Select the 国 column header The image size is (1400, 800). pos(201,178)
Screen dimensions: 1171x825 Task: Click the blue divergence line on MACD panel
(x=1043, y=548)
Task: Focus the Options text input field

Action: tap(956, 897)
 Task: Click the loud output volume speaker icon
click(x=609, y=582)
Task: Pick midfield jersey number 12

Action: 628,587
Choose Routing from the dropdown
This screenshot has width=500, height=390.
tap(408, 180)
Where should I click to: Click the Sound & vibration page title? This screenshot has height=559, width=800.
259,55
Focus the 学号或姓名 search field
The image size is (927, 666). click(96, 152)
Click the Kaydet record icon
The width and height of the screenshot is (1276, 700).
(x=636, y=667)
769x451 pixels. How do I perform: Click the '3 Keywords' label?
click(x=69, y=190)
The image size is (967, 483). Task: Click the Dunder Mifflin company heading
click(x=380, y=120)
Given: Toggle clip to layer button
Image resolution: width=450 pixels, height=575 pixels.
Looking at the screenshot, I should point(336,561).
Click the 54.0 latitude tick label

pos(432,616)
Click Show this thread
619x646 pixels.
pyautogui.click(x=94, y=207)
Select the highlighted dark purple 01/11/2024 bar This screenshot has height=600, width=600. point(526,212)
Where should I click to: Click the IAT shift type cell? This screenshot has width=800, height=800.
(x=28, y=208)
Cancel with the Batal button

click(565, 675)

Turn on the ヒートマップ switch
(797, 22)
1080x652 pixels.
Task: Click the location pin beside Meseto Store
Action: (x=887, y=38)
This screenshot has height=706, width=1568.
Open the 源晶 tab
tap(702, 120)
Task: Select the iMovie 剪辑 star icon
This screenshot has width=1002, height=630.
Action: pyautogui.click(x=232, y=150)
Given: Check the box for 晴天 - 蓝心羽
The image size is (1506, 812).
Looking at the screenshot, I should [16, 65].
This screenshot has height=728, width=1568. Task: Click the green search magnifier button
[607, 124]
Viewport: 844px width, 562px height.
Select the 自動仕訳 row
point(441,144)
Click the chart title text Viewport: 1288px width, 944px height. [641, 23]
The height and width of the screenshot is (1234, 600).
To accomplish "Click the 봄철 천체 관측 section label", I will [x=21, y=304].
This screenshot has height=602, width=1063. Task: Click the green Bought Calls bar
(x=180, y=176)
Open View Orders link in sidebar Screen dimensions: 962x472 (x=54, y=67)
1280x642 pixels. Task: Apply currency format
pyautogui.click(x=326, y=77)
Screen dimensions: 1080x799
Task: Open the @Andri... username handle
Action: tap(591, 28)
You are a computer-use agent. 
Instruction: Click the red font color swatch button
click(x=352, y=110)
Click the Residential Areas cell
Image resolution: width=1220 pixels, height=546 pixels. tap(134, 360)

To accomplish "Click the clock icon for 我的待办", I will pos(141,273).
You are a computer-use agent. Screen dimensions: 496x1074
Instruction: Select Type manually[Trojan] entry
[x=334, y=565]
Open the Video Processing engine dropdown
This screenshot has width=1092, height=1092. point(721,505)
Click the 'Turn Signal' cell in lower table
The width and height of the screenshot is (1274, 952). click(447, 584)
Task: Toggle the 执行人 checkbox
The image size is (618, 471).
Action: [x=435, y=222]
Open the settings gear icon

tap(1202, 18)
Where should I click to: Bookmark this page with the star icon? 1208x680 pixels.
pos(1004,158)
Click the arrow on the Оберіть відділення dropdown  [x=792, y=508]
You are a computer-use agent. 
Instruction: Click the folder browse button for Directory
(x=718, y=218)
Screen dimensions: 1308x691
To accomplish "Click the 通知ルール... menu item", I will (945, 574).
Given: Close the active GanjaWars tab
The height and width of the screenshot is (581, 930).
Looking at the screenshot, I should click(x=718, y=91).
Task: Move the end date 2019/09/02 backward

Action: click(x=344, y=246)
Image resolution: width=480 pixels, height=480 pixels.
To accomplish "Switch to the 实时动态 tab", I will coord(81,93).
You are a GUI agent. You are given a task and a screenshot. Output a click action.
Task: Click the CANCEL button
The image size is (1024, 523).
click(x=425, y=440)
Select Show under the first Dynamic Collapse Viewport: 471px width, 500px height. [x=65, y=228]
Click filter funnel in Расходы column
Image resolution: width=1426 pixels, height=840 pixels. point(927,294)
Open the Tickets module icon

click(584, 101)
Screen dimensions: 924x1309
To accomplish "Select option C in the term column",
• • •
**Task details**
Could you retype the whole listing above without altering a word?

**Written reply**
Select the 国 column header The image size is (1400, 800). pos(201,178)
Screen dimensions: 1171x825 Task: Click the blue divergence line on MACD panel
(x=1043, y=548)
Task: Focus the Options text input field

Action: tap(956, 897)
 Task: Click the loud output volume speaker icon
click(x=609, y=582)
Task: Pick midfield jersey number 12

Action: 628,587
Choose Routing from the dropdown
This screenshot has width=500, height=390.
tap(408, 180)
Where should I click to: Click the Sound & vibration page title? This screenshot has height=559, width=800.
259,55
Focus the 学号或姓名 search field
The image size is (927, 666). click(96, 152)
Click the Kaydet record icon
The width and height of the screenshot is (1276, 700).
(x=636, y=667)
769x451 pixels. How do I perform: Click the '3 Keywords' label?
click(x=69, y=190)
The image size is (967, 483). Task: Click the Dunder Mifflin company heading
click(x=380, y=120)
Given: Toggle clip to layer button
Image resolution: width=450 pixels, height=575 pixels.
Looking at the screenshot, I should point(336,561).
Click the 54.0 latitude tick label

pos(432,616)
Click Show this thread
619x646 pixels.
pyautogui.click(x=94, y=207)
Select the highlighted dark purple 01/11/2024 bar This screenshot has height=600, width=600. point(526,212)
Where should I click to: Click the IAT shift type cell? This screenshot has width=800, height=800.
(x=28, y=208)
Cancel with the Batal button

click(565, 675)

Turn on the ヒートマップ switch
(797, 22)
1080x652 pixels.
Task: Click the location pin beside Meseto Store
Action: (x=887, y=38)
This screenshot has height=706, width=1568.
Open the 源晶 tab
tap(702, 120)
Task: Select the iMovie 剪辑 star icon
This screenshot has width=1002, height=630.
Action: pyautogui.click(x=232, y=150)
Given: Check the box for 晴天 - 蓝心羽
The image size is (1506, 812).
Looking at the screenshot, I should [16, 65].
This screenshot has height=728, width=1568. Task: Click the green search magnifier button
[607, 124]
Viewport: 844px width, 562px height.
Select the 自動仕訳 row
point(441,144)
Click the chart title text Viewport: 1288px width, 944px height. [641, 23]
The height and width of the screenshot is (1234, 600).
To accomplish "Click the 봄철 천체 관측 section label", I will [x=21, y=304].
This screenshot has height=602, width=1063. Task: Click the green Bought Calls bar
(x=180, y=176)
Open View Orders link in sidebar Screen dimensions: 962x472 (x=54, y=67)
1280x642 pixels. Task: Apply currency format
pyautogui.click(x=326, y=77)
Screen dimensions: 1080x799
Task: Open the @Andri... username handle
Action: tap(591, 28)
You are a computer-use agent. 
Instruction: Click the red font color swatch button
click(x=352, y=110)
Click the Residential Areas cell
Image resolution: width=1220 pixels, height=546 pixels. tap(134, 360)

To accomplish "Click the clock icon for 我的待办", I will pos(141,273).
You are a computer-use agent. Screen dimensions: 496x1074
Instruction: Select Type manually[Trojan] entry
[x=334, y=565]
Open the Video Processing engine dropdown
This screenshot has width=1092, height=1092. point(721,505)
Click the 'Turn Signal' cell in lower table
The width and height of the screenshot is (1274, 952). click(447, 584)
Task: Toggle the 执行人 checkbox
The image size is (618, 471).
Action: [x=435, y=222]
Open the settings gear icon

tap(1202, 18)
Where should I click to: Bookmark this page with the star icon? 1208x680 pixels.
pos(1004,158)
Click the arrow on the Оберіть відділення dropdown  [x=792, y=508]
You are a computer-use agent. 
Instruction: Click the folder browse button for Directory
(x=718, y=218)
Screen dimensions: 1308x691
To accomplish "Click the 通知ルール... menu item", I will (945, 574).
Given: Close the active GanjaWars tab
The height and width of the screenshot is (581, 930).
Looking at the screenshot, I should click(x=718, y=91).
Task: Move the end date 2019/09/02 backward

Action: click(x=344, y=246)
Image resolution: width=480 pixels, height=480 pixels.
To accomplish "Switch to the 实时动态 tab", I will coord(81,93).
You are a GUI agent. You are given a task and a screenshot. Output a click action.
Task: Click the CANCEL button
The image size is (1024, 523).
click(x=425, y=440)
Select Show under the first Dynamic Collapse Viewport: 471px width, 500px height. [x=65, y=228]
Click filter funnel in Расходы column
Image resolution: width=1426 pixels, height=840 pixels. point(927,294)
Open the Tickets module icon

click(584, 101)
Screen dimensions: 924x1309
To accomplish "Select option C in the term column",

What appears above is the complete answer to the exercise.